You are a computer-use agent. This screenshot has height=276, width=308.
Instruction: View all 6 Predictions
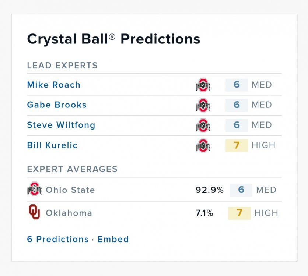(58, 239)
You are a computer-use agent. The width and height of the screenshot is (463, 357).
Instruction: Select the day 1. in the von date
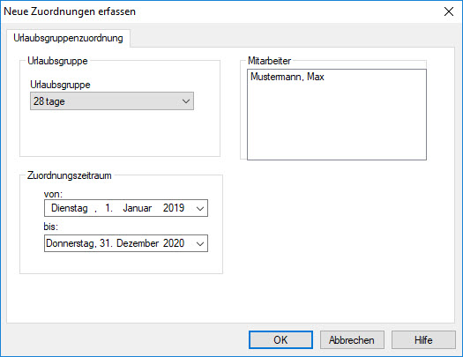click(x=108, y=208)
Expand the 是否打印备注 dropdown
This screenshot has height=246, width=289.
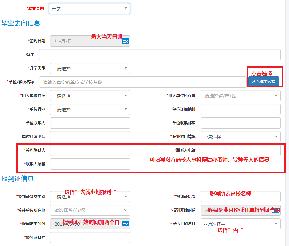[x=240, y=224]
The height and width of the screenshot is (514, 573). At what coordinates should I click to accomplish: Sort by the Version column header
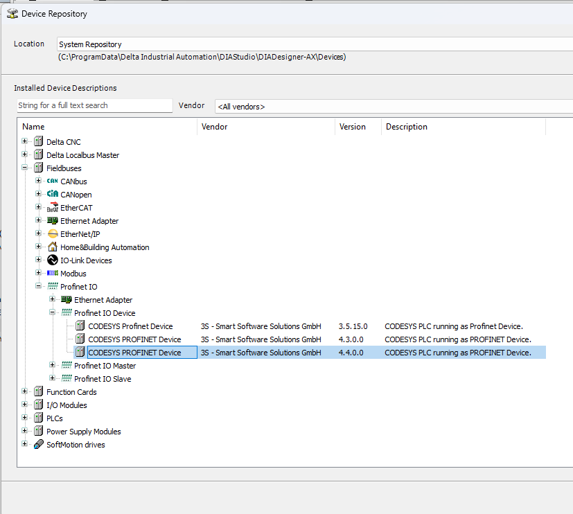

--

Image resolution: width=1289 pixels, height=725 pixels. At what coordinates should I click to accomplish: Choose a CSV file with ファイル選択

REQUIRED WORK: What you write must match the listing exactly, from the line with "You are a computer-use agent. The" up to and including the line with "The height and". Pictures stay out.

ANSWER TO THIS EXERCISE:
You are a computer-use agent. The width and height of the screenshot is (463, 357).
Instruction: Select the day 1. in the von date
click(x=108, y=208)
Expand the 是否打印备注 dropdown
This screenshot has height=246, width=289.
[x=240, y=224]
The height and width of the screenshot is (514, 573). At what coordinates should I click to accomplish: Sort by the Version column header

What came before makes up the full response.